A horseshoe crab: it is only when you see the shell wet from the water, close up, that you know they are real | Helen Sullivan [wafact]

Every day in bright clinical rooms in countries all over the world, horseshoe crabs are strapped into specially designed harnesses and drained of a third of their blood by people in lab coats. Then they are put back into rivers and oceans to swim-scuttle out their days.

Horseshoe crabs are prehistoric and they look it: a fossilised Roomba most of the way through eating a stingray. The horseshoe crab looks mainly like it should not be alive right now.

Rear view of Horseshoe crab (Limulus polyphemus) with trail in sand, Delaware Bay, Delaware, USA, May.
Horseshoe crab (Limulus polyphemus) with its trail in sand, Delaware Bay, US. Photograph: Nature Picture Library/Alamy

They are about 20 cm across and twice that length including their tails, and belong in museum dioramas, not the sea – or the bright clinical rooms.
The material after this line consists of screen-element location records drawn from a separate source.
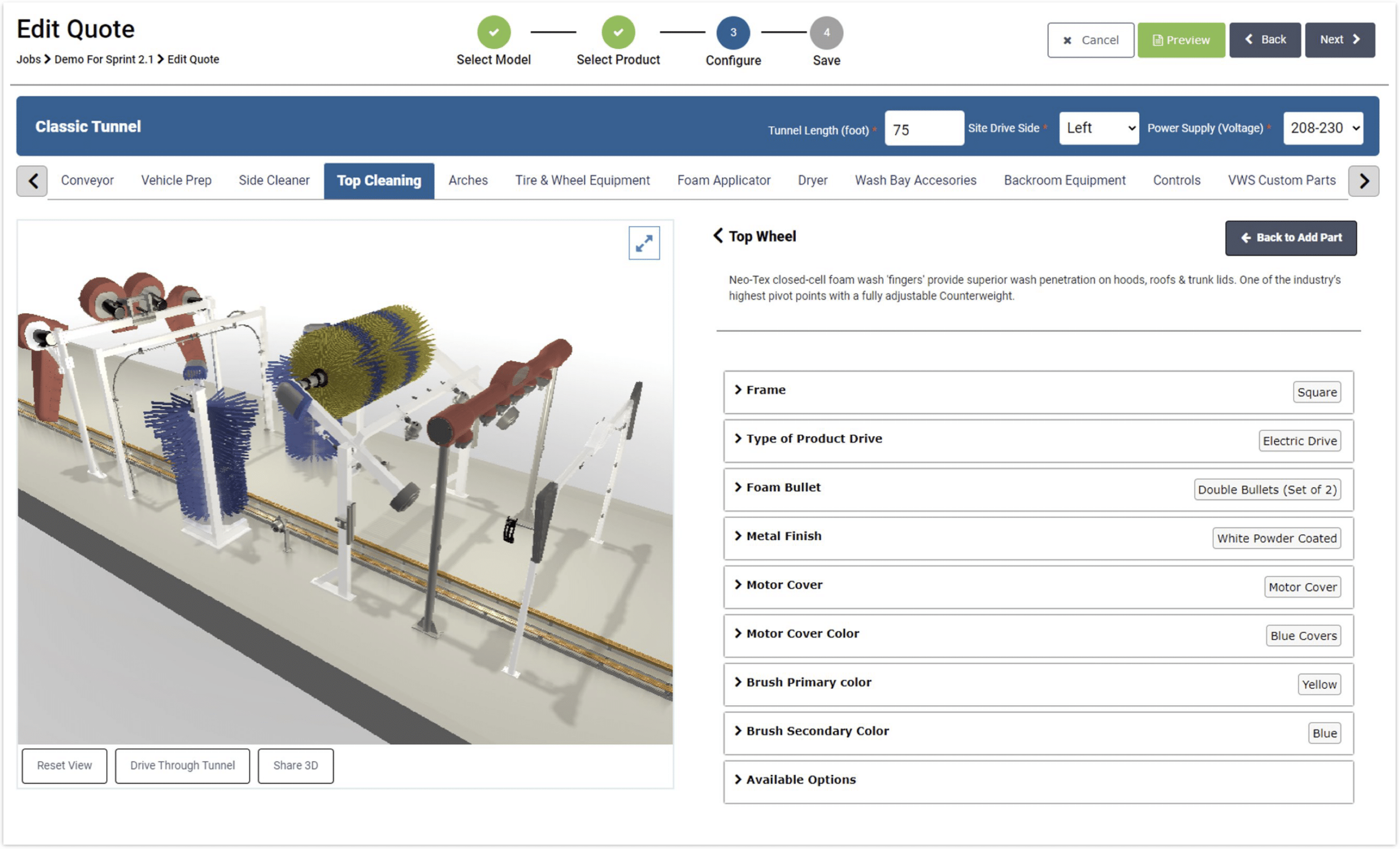The width and height of the screenshot is (1400, 849).
Task: Expand the Foam Bullet section
Action: coord(783,487)
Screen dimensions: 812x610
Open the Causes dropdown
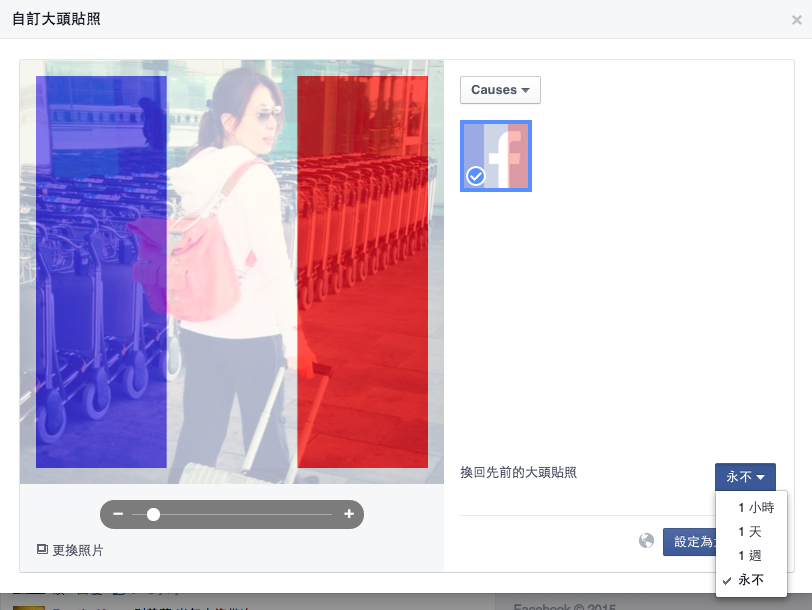[x=500, y=90]
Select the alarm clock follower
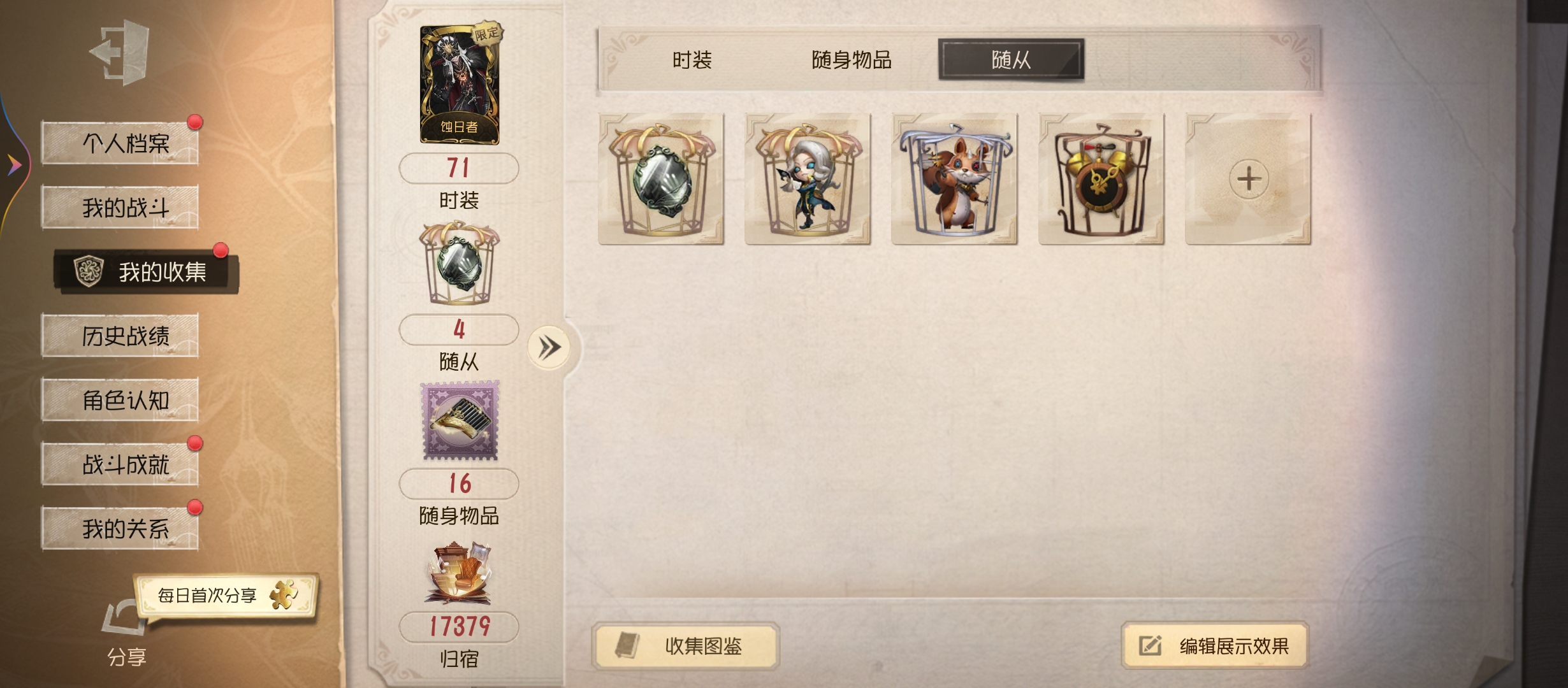The width and height of the screenshot is (1568, 688). pos(1101,178)
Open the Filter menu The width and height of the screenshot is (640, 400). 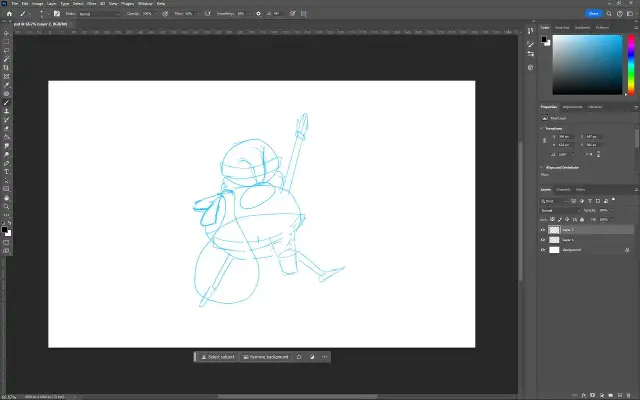click(x=90, y=4)
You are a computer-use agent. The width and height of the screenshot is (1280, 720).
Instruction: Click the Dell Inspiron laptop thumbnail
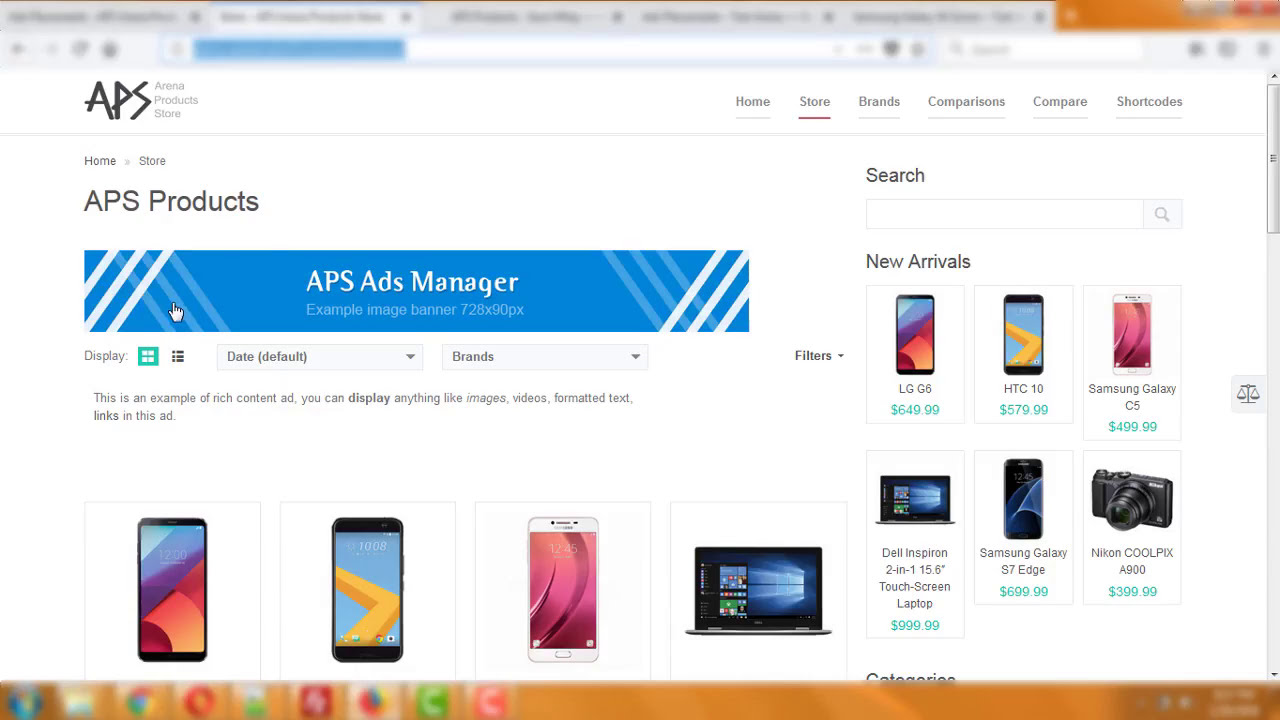914,497
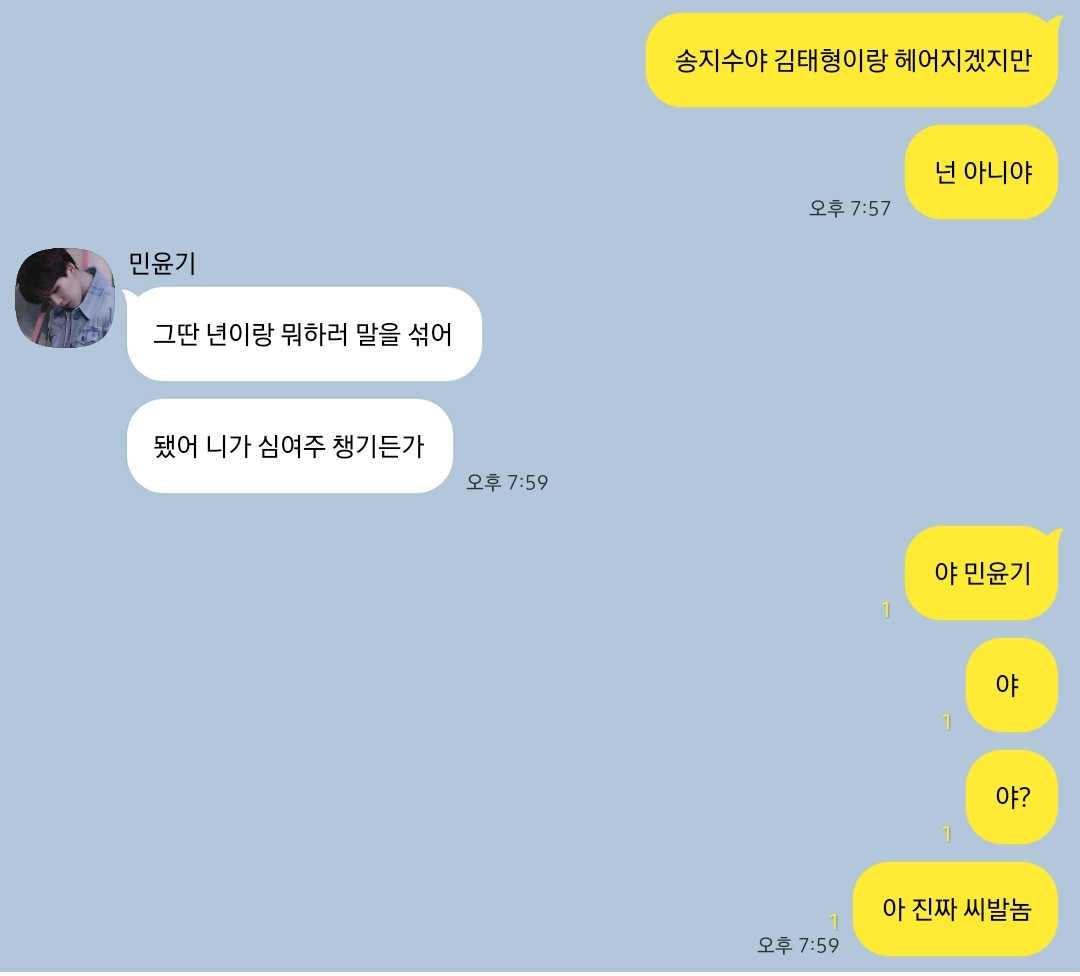The width and height of the screenshot is (1080, 976).
Task: Click unread count 1 above the bottom timestamp
Action: (834, 922)
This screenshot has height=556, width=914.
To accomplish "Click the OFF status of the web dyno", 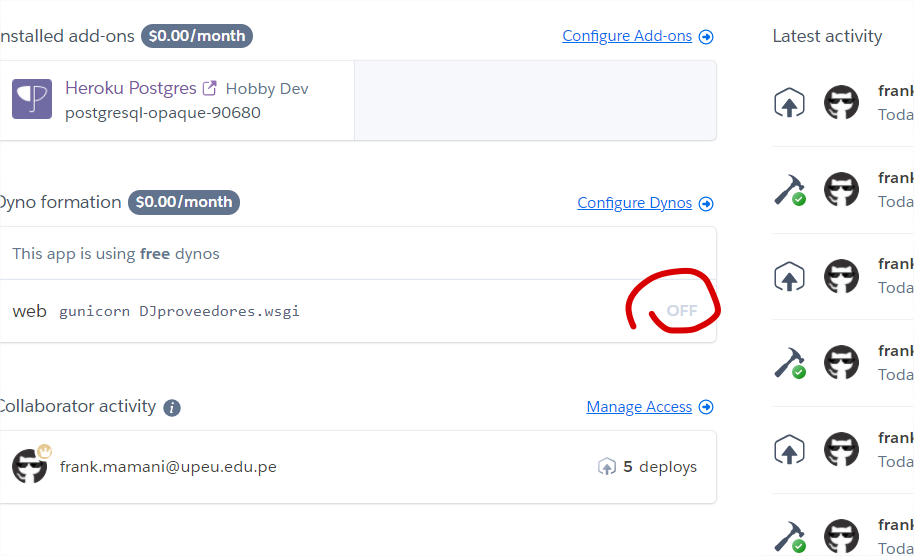I will [681, 311].

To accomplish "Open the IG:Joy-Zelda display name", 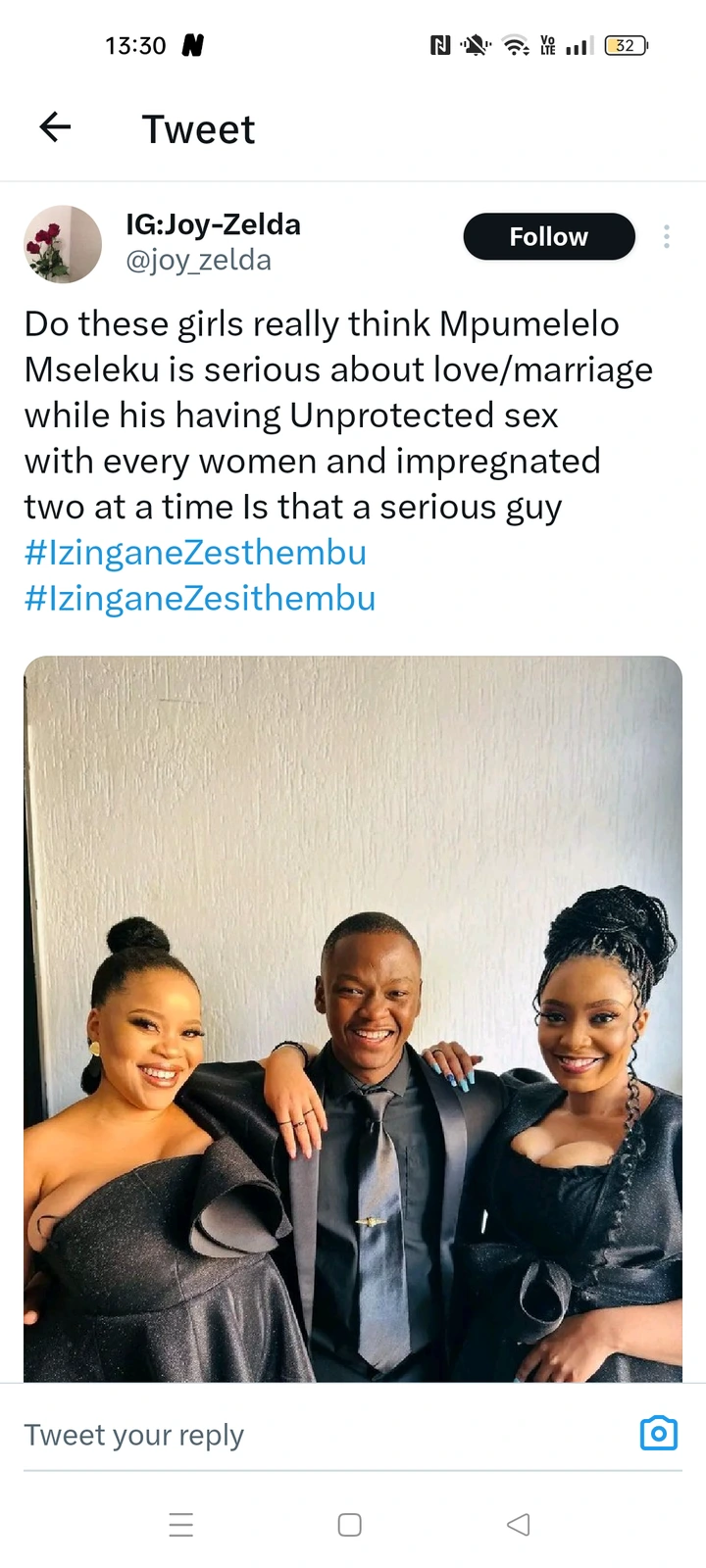I will tap(213, 224).
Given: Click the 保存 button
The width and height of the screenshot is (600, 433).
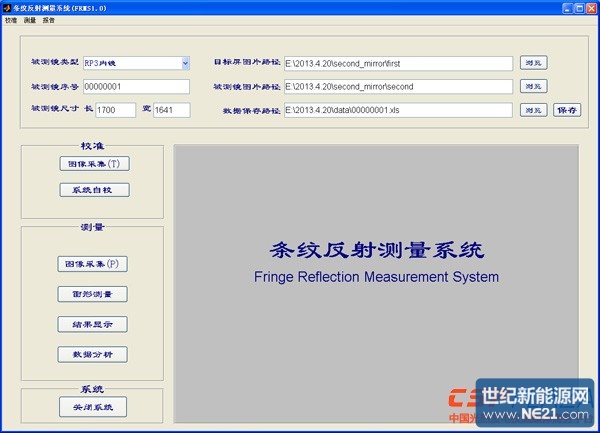Looking at the screenshot, I should point(567,110).
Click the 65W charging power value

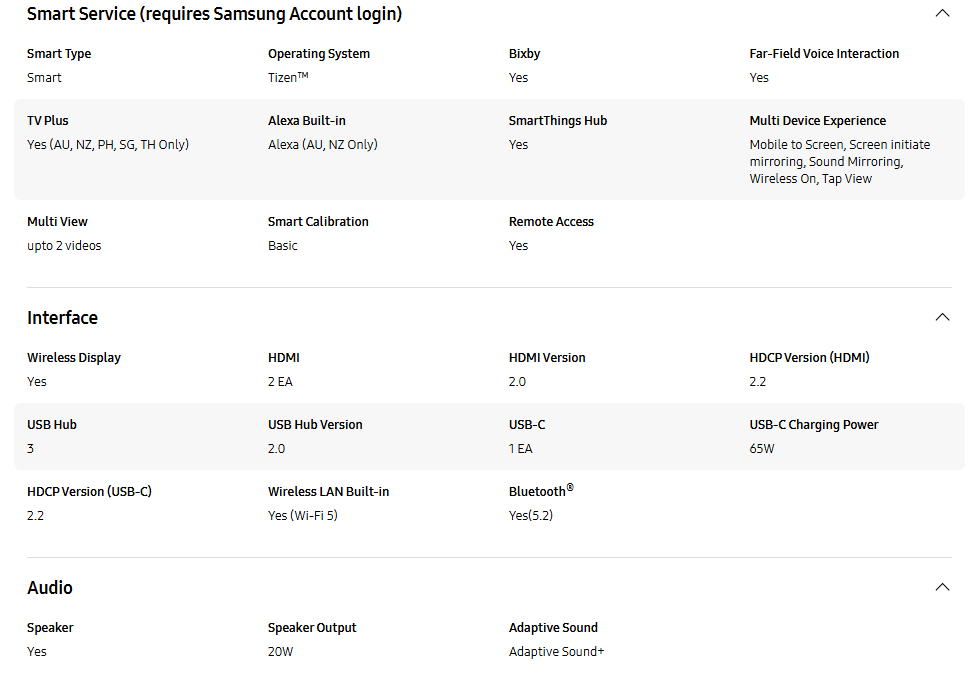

They belong on dusty papier-mache painted to look like rocks or in solid resin water, not strapped into perfect rows in bright rooms full of steel.

It is only when you see the shell wet from the water, close up, that you know they are real and alive; their shells are beautiful and finely cracked, a patch of dark olive on an old painting.

The blood. It is milky blue. And like no other substance it quickly, accurately detects toxins that can contaminate medicine. This is how we got here: half a million horseshoe crabs are caught and bled in laboratories every year. Below them in the harnesses are large glass jugs. Even the jugs seem strange, homely almost.

How do the crabs get there? They are not living in tanks. No, men in peak caps and cargo shorts, in ordinary human clothes, go to the sea at night and yank the crabs from the water by their tails, chucking them into a pile on a boat.

Horseshoe crabs are bled at the Charles River Laboratory.
‘Horseshoe crabs are drained of a third of their blood, and then put back into rivers and oceans to swim-scuttle out their days.’ Photograph: Timothy Fadek/Corbis/Getty Images

Then they are chucked into trucks and driven to the bleeding facilities. To get the blood, a needle is injected through a hinge in the crab’s shell and into a membrane running along its heart (its heart is shaped like a caterpillar).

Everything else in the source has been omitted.